Synology NAS devices are being attacked by a stealthworker botnet, according to security researchers. The botnet is using Synology NAS devices to spread malware and collect data. The malware can be used to steal user data, including personal information and credit card numbers. The stealthworker botnet is active in Europe and the United States, and has been reported in Poland, Romania, Hungary, Slovakia, Slovenia, Latvia and Estonia. It is not yet clear how the botnet was able to infect Synology NAS devices. Synology has released a statement saying that it is aware of the attack and is working to fix the issue. The company recommends that users update their firmware if they have any concerns about their NAS devices being affected by this attack.

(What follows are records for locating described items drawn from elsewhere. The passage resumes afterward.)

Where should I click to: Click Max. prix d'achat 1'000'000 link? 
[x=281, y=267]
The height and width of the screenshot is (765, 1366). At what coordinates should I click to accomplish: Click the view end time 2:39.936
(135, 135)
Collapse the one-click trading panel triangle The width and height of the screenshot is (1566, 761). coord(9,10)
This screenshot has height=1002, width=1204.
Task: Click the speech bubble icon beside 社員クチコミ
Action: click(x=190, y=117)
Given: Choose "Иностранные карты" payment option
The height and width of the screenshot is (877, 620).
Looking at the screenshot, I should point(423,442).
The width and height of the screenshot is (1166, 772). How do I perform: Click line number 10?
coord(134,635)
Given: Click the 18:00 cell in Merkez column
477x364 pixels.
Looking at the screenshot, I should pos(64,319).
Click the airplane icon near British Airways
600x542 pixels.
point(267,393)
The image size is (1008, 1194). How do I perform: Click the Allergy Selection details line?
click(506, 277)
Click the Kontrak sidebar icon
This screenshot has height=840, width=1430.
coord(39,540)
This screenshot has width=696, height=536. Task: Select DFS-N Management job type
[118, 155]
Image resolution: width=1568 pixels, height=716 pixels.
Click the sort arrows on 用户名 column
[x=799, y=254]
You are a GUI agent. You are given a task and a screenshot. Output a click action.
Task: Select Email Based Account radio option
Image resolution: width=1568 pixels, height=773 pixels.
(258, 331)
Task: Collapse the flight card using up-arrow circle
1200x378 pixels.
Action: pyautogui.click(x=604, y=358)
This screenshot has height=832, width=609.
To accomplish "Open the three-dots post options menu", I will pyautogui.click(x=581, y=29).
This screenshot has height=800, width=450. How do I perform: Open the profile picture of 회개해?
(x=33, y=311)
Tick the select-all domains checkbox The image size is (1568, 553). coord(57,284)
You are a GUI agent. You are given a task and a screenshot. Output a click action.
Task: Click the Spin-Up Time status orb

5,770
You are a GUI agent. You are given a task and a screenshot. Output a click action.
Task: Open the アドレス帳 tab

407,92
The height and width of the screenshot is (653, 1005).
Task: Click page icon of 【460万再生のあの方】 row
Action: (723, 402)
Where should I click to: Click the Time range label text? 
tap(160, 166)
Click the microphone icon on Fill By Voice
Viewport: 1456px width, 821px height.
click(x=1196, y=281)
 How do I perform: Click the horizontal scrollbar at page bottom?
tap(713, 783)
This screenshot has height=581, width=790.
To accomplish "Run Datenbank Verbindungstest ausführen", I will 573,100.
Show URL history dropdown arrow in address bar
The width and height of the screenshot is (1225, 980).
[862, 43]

What’s Happening With Synology and StealthWorker?
According to Synology’s Product Security Incident Response Team and reported by Bleeping Computer, the company has seen an increase in brute-force attacks against Synology devices. It believes that the StealthWorker malware is primarily responsible for the recent attacks.
Computers infected with StealthWorker are connected to a botnet that will perform brute-force attacks.
The company says that the attacks are based on a number of devices infected with the StealthWorker malware. The StealthWorker malware is using these machines to try and guess common administrative credentials. If it succeeds, it will install its malicious payload, which could include ransomware.
From there, additional attacks could occur on other Linux-based devices, including Synology NAS products.
Synology was quick to point out that it “has seen no indication of the malware exploiting any software vulnerabilities.” Meaning, there isn’t a software hole left by the company that’s being exploited, but rather, it’s the existing infections causing the problems.
RELATED: The Best NAS (Network Attached Storage) Devices of 2022
How Can You Stay Safe?
If you use a Synology NAS device, staying safe from these attacks is relatively easy. The company recommends that all users check their system for weak administrative credentials and change them if necessary. This applies to both residential users and system administrators. Synology also recommends enabling auto block and account protection. Finally, you should set up multi-step authentication when possible.
If you’ve found any evidence of suspicious activity on your devices, you can reach out to Synology support for help.